- Work to complete -
After finding the line with "Festival for media" in the data below, set down exactly each line through the one with "Livestream Mass (369, 1514)", inclusive, and stop there.

(Records drawn from a dataset)
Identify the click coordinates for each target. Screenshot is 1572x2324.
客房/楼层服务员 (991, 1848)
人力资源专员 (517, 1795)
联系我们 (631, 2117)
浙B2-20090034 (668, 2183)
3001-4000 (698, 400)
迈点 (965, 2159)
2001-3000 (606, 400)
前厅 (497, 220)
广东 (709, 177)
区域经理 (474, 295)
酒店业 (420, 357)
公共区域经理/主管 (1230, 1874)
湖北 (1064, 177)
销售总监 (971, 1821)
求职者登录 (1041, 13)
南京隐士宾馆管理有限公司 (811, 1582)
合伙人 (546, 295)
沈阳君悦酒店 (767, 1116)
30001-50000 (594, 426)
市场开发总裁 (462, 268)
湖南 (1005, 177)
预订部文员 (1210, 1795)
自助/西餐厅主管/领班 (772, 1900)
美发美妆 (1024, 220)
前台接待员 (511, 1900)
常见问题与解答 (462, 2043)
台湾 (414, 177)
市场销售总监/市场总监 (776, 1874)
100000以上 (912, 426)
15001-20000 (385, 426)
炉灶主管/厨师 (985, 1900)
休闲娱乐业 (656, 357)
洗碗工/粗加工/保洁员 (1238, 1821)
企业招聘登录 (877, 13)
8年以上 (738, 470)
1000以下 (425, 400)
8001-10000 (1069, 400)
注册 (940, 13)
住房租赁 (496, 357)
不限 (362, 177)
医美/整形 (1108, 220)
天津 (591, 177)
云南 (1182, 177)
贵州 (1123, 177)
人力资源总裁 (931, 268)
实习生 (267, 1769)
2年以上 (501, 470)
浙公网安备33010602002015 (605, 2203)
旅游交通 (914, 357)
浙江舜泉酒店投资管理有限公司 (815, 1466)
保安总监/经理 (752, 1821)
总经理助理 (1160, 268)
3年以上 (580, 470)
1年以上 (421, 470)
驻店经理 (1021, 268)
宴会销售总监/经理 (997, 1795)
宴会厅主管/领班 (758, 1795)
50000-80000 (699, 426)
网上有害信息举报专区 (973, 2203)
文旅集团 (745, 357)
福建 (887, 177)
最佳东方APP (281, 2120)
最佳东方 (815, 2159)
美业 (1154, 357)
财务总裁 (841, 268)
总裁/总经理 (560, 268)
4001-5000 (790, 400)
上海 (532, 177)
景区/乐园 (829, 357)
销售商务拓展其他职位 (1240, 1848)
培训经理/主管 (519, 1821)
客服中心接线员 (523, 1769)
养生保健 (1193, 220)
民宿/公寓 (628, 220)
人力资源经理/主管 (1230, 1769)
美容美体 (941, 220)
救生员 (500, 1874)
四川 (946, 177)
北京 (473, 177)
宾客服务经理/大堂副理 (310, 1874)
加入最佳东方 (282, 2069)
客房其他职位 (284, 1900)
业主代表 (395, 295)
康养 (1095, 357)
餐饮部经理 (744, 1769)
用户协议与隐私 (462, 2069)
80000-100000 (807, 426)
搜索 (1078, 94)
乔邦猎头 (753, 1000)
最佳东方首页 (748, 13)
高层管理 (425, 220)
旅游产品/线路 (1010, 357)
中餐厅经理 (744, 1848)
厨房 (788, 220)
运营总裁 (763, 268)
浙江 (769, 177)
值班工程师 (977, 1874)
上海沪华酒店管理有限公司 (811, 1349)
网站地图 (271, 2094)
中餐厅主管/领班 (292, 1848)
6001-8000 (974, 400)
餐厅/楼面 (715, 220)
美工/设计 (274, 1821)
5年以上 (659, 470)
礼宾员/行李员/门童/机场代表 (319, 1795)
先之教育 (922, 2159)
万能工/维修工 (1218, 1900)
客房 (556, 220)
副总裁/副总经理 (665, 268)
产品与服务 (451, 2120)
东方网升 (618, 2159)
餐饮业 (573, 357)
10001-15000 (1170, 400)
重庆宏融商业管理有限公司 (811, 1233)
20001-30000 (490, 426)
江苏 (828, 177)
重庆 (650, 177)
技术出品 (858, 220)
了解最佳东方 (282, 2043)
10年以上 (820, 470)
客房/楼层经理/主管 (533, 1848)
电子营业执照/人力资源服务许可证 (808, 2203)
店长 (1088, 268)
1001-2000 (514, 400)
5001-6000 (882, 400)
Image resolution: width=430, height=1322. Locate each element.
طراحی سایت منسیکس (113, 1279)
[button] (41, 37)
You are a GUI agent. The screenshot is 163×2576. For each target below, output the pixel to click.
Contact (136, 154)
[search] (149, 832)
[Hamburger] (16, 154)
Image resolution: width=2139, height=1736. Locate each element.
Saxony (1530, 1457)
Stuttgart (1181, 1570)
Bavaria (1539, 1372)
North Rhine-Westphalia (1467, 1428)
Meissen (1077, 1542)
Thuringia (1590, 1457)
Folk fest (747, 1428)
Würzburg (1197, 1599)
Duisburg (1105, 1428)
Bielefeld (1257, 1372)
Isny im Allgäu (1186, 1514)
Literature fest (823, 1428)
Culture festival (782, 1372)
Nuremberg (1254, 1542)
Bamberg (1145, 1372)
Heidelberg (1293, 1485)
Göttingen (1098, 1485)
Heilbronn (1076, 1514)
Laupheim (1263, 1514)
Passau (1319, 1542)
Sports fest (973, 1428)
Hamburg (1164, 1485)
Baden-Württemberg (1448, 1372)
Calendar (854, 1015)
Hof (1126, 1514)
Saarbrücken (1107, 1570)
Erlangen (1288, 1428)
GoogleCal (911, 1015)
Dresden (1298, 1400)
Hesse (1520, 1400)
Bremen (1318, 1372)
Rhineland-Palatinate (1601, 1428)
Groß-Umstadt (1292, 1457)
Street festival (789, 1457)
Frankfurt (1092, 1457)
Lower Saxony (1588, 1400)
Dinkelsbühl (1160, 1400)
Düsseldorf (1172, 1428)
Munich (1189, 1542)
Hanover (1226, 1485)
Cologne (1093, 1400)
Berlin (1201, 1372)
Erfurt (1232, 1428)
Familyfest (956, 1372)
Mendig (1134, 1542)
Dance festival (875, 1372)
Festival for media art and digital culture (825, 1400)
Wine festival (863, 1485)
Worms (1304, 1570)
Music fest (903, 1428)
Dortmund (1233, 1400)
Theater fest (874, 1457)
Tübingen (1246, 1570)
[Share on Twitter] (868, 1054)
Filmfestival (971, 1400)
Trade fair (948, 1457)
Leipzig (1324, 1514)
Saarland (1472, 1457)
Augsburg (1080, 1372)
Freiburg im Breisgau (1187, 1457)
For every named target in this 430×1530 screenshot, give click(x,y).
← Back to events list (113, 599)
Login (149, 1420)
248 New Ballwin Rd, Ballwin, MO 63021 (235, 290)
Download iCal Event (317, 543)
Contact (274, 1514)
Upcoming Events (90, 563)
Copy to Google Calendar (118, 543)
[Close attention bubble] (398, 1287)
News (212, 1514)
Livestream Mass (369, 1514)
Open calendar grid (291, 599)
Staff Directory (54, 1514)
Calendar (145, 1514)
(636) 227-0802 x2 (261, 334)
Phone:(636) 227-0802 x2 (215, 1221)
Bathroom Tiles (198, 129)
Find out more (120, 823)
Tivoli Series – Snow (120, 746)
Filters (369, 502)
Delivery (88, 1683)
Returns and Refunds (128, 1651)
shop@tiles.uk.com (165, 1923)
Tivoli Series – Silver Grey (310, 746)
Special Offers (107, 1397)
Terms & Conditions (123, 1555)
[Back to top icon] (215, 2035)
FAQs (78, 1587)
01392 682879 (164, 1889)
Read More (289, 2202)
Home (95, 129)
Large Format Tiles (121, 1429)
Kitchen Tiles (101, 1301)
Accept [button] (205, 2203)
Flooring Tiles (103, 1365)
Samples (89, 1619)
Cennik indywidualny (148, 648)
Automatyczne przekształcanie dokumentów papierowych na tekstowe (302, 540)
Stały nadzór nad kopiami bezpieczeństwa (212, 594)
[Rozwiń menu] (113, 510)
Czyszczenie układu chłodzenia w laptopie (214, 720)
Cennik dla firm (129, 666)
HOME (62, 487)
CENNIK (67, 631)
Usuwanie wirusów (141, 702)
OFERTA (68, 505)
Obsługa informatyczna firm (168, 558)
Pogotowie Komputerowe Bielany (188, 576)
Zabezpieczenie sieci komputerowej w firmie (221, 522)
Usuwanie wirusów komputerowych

- Written answer -
Festival for media art and digital culture (825, 1400)
Wine festival (863, 1485)
Worms (1304, 1570)
Music fest (903, 1428)
Dortmund (1233, 1400)
Theater fest (874, 1457)
Tübingen (1246, 1570)
[Share on Twitter] (868, 1054)
Filmfestival (971, 1400)
Trade fair (948, 1457)
Leipzig (1324, 1514)
Saarland (1472, 1457)
Augsburg (1080, 1372)
Freiburg im Breisgau (1187, 1457)
For every named target in this 430×1530 screenshot, give click(x,y).
← Back to events list (113, 599)
Login (149, 1420)
248 New Ballwin Rd, Ballwin, MO 63021 (235, 290)
Download iCal Event (317, 543)
Contact (274, 1514)
Upcoming Events (90, 563)
Copy to Google Calendar (118, 543)
[Close attention bubble] (398, 1287)
News (212, 1514)
Livestream Mass (369, 1514)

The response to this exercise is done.